Comment on I hate Clouds - a personal perspective on why I think Clouds suck
loudwhisper@infosec.pub 4 months agoComplexity brings fragility. It’s not about doing the job right, is that “right” means having to deal with a level of complexity, a so high number of moving parts and configuration options, that the bar is set very high.
Also, I would argue that a large number of organizations don’t actually need the resilience that they pay a very high price for.
Tja@programming.dev 4 months ago
Complexity in this case should bring redundancy, not fragility. You are adding components in parallel, not in series, thus reducing fragility.
A raid 5 is more complex than a single drive, but it’s less fragile.
loudwhisper@infosec.pub 4 months ago
I wish it worked like that, but I donct think it does. Connecting clouds means introducing many complex problems. Data synchronization and avoiding split-brain scenarios, a network setup way more complex, stateful storage that needs to take into account all the quirks and peculiarities of all services across all clouds, service accounts and permissions that need to be granted and segregated for all of them, and way more. You may gain resilience in some areas, but you introduce a lot more things that can fail, be misconfigured or compromised.
Plus, a complex setup makes it harder by definition to identify SPOFs, especially considering it’s very likely nobody in the workforce is going to be an expert in all the clouds in use.
To keep using your simile of the disks, a single disk with a backup might be a better solution for many people, considering you otherwise might need a RAID controller that can fail and all the knowledge to handle and manage a RAID array properly, in addition to paying 4 or 5 times the storage. Obviously this is just to make a point, I don’t actually think that RAID 5 vs JBOD introduces comparable complexity compared to what multi-cloud architecture does to single-cloud.

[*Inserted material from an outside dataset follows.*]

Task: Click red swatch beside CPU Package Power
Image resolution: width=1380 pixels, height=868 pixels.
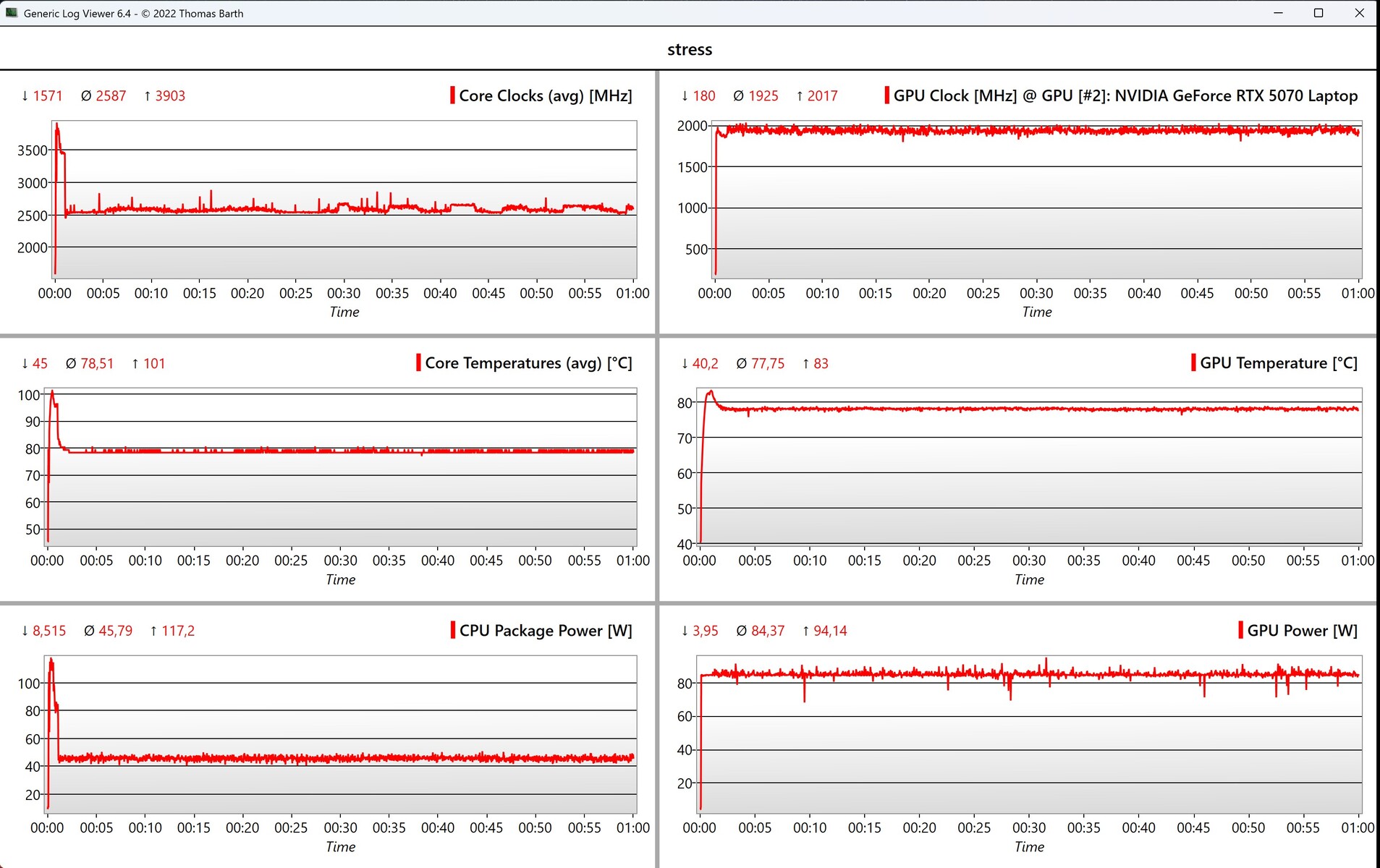Action: click(x=452, y=630)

Tja@programming.dev 4 months ago
Split brain are easily solved, there’s of the shelf solutions and if you have some custom code you can use plenty of well researched solutions, for instance raft. Putting bizantine fault in Google scholar yields thousands of papers,if you want something fancier.

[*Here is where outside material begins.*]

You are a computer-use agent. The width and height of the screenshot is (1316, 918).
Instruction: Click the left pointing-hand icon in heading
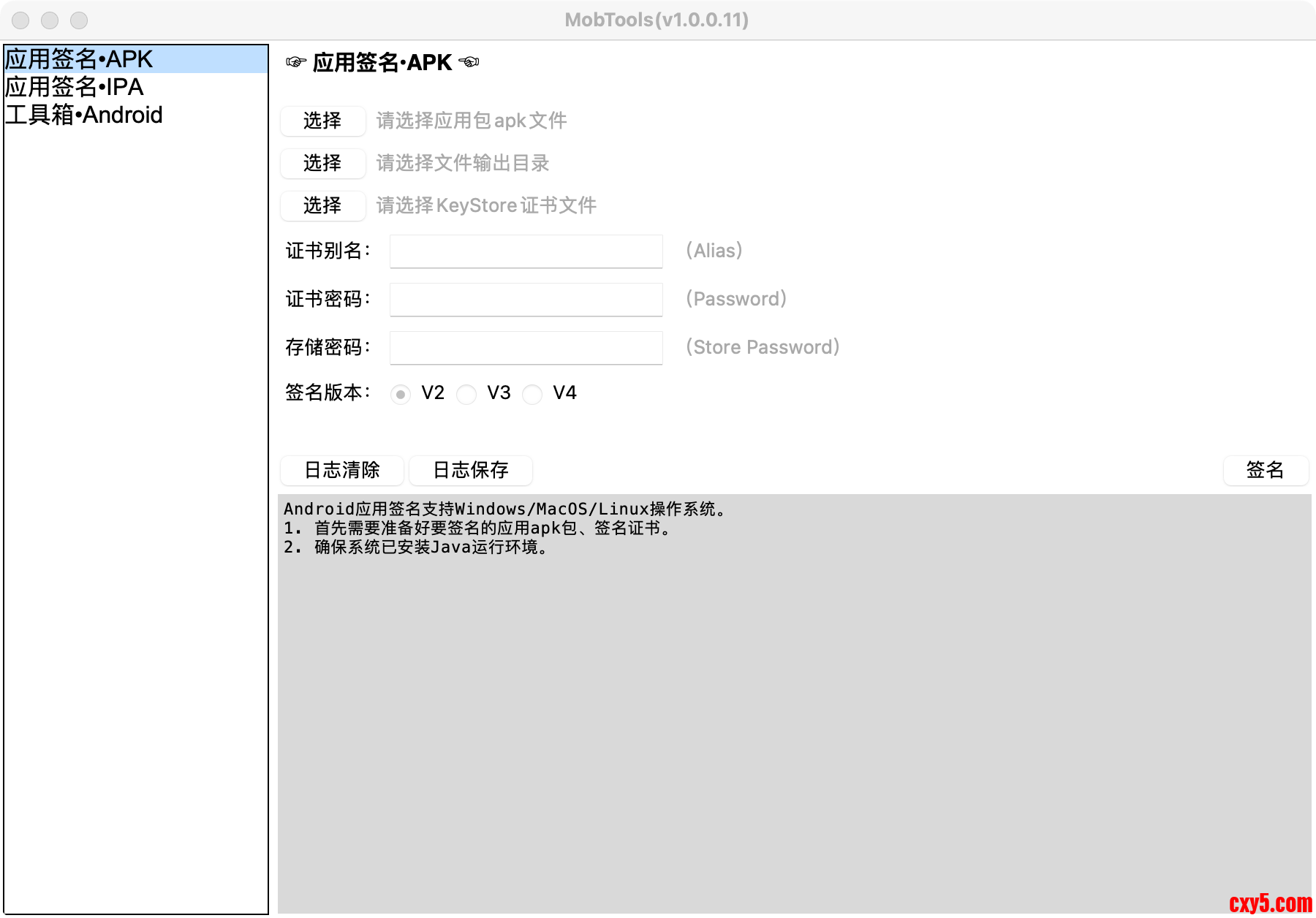296,62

Same for most problems you mentioned, they were an issue 10 years ago, nowadays you can federate, abstract or outsource most of it.
Making it harder to identify SPFOs doesn’t increase fragility. If you whole system a single instance it’s trivial to identify (the whole thing) but very brittle.

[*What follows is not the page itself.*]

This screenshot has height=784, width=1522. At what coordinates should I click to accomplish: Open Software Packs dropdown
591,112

loudwhisper@infosec.pub 4 months ago
Of course the problem is solved, but that doesn’t mean that the solution is easy. Also, distributed protocols still need to work on top of a complicated network and with real-life constraints in terms of performances (to list a few). A bug, misconfiguration, oversight and you have a problem.
Just to make an example, I remember a Kafka cluster with 5 replicas completely shitting its pants for 6h to rebalance data during a planned maintenance where one node was brought offline. It caused one of the longest outages to date with the websites which relied on it offline. Was it our fault? Was it a misconfiguration? A bug? It doesn’t matter, it’s a complex system which was implemented and probably something was missed.
Technology is implemented by people, complexity increased the chances of mistakes, not sure this can be argued.
Making it harder to identify SPOF means you might miss your SPOF, and that means having liabilities, and having anyway scenarios where your system can crash, in addition for paying quite a lot to build a resilience that you don’t achieve.
A single instance with 2 failure scenarios (disk failure and network failure) - to make an example - is not more fragile than a distributed system with 20 failure scenarios. Failure scenarios and SPOF can have compensating controls and be mitigated successfully. A complex system where these can’t be fully identified can’t have compensating control and residual risk might be much harder. So yes, a single disk can fail more likely than 3 disks at once, but this doesn’t give the whole picture.